Let the example of power come after, never before, the power of example
“My way or the highway.” This is the conflict resolution mantra of the power-hungry. They sometimes rationalize their power-centric tactics with the Bhagavad-gita’s call for violence. The Gita’s message is far greater and deeper than a mere call to arms. In fact, its essential message is a call to love, enlightened love directed towards Krishna and radiating through him to all living beings.
The greatest power that can inspire everyone towards this spiritual love is the power of example – the example of saintly individuals leading a life of devotion to God and service to all living beings.
The Pandavas exemplified such love through their personal lives, their just rule and their tolerant acceptance of the injustices inflicted upon them by the Kauravas. Arjuna’s readiness to even accept death for avoiding a bloody war, as expressed in the Bhagavad-gita (01.45), confirms that he was not at all power-hungry.

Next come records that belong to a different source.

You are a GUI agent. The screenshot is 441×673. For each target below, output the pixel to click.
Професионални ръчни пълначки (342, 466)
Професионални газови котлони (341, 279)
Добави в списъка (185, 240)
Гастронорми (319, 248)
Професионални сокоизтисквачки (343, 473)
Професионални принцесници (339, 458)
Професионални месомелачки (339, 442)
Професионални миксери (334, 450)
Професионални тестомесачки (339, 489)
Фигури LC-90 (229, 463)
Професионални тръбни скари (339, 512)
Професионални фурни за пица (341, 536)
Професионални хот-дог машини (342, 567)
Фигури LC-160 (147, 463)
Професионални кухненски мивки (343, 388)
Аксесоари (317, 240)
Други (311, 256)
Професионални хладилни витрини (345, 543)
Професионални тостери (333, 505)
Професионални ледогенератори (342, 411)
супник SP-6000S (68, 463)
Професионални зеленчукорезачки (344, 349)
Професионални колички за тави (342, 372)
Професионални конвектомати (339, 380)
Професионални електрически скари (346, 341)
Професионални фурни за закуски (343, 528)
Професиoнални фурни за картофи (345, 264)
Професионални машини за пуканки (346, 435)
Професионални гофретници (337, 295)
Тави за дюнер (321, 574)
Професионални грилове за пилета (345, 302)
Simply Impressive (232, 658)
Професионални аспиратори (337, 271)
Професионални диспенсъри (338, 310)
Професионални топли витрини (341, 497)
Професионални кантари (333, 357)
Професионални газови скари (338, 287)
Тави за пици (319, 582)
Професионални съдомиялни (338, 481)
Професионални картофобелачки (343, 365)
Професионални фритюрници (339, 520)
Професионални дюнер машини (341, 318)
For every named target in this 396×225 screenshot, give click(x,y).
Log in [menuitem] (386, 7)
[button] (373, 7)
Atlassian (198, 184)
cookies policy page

Krishna himself showed the power of example when despite being the most powerful warrior in the world he went to the Kauravas as a humble peace envoy. His example of humility coupled with his sound reasoning influenced many of the Kuru leaders, but not Duryodhana.

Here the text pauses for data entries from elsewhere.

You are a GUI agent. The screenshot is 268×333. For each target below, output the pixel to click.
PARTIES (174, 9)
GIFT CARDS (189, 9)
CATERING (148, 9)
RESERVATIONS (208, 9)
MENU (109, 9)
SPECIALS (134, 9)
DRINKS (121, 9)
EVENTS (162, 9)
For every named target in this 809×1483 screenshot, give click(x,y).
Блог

Some people like Duryodhana are totally blinded by their greed for power. Such people if they gain power can become monstrous misleaders who can harm millions.
To prevent such a calamity, they need to be taught in the only language they understand: the example of power. They can be silenced and subdued only by a display of power greater than theirs, as happened at Kuruksehtra after Krishna spoke the Gita.
What makes Gita wisdom enduring and endearing is not its contextual call for unleashing the example of power, but its universal call for unveiling the power of example.
"Better for me if the sons of Dhrtarastra, weapons in hand, were to kill me unarmed and unresisting on the battleﬁeld."